As an example, one of our global clients faced a bold strategic question; whether to invest in expanding production by 10%, or eke as much as possible out of existing facilities. They initially spent millions of dollars on a complex analytic model of the Chinese market, developed by one of our top peers in consulting. The Chinese market was important for their product and the model was very well built, providing a great deal of quantitative support for what economic growth could mean. It fell short, however, when it came to strategizing, yielding limited strategic impetus and perhaps more importantly, not specifically addressing the question.
The Stratalis moment was in understanding that the key to determining the right strategy was to develop strategic scenarios of the future. The scenarios identified key market drivers and uncertainties. They combined the analytic with qualitative components and other strategic issues, such as likely competitive moves or the effects of global unrest. These “portraits” of what the future could look like brought a broader perspective into play that clarified the opportunity and created executive agreement for action.
Scenarios are less about predicting the future than they are about exploring what could happen and what disruptions, good and bad, might mean for the business.
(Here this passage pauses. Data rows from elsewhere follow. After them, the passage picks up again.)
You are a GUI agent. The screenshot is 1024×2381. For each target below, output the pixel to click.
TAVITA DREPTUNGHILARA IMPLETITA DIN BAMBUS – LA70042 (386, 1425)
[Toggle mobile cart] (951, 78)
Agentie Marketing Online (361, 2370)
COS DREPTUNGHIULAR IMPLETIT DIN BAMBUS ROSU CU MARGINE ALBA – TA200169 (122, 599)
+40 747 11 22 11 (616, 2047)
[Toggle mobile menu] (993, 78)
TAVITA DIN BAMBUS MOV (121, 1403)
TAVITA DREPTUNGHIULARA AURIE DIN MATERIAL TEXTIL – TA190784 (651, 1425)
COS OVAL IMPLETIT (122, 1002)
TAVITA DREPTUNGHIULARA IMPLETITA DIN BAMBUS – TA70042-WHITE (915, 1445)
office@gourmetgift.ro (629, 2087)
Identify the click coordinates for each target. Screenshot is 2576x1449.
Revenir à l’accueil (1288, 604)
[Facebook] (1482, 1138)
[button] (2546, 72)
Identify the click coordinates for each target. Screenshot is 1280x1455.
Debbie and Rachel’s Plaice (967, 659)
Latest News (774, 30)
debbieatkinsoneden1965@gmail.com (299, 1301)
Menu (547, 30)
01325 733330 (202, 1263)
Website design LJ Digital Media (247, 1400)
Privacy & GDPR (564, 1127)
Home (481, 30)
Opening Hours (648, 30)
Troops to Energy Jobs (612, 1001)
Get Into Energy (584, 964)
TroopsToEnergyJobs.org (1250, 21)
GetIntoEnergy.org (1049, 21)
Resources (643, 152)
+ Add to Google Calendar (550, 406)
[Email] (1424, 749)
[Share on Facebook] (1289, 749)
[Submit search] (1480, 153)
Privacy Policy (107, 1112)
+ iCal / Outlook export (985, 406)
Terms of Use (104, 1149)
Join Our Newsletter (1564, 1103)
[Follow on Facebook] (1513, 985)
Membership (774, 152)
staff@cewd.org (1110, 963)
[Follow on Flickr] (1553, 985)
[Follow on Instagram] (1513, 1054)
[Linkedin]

They also provide context for analytics and a common framework for assessing opportunities.
In this case, the company could not come up with a viable scenario in which the Chinese market did not fundamentally change the demand for their product. They also discovered that they had a key competitive advantage, but would have to act quickly and decisively in order to maintain it. As a result of this work, they did not expand their production by 10% but rather by 500%, thereby positioning themselves for extraordinary growth and a dominant position in their market. The analytic model provided useful, but the scenarios were the key to creating a disruptive strategy.
At Stratalis we use scenarios to help organizations develop new perspectives and more context for strategic decision-making. We then develop and test opportunities for growth within each scenario set and work backwards to create and evaluate strategic options. While some opportunities work better in some scenarios than in others, even the less attractive opportunities can lead to valuable conversations around interim options, future expectations and risk mitigation. By tracking scenarios over time and reassessing strategies based on how the world develops, we help organizations more effectively stay ahead of their market.
Before you design your next strategy, consider strategic scenarios. Their usefulness may surprise you.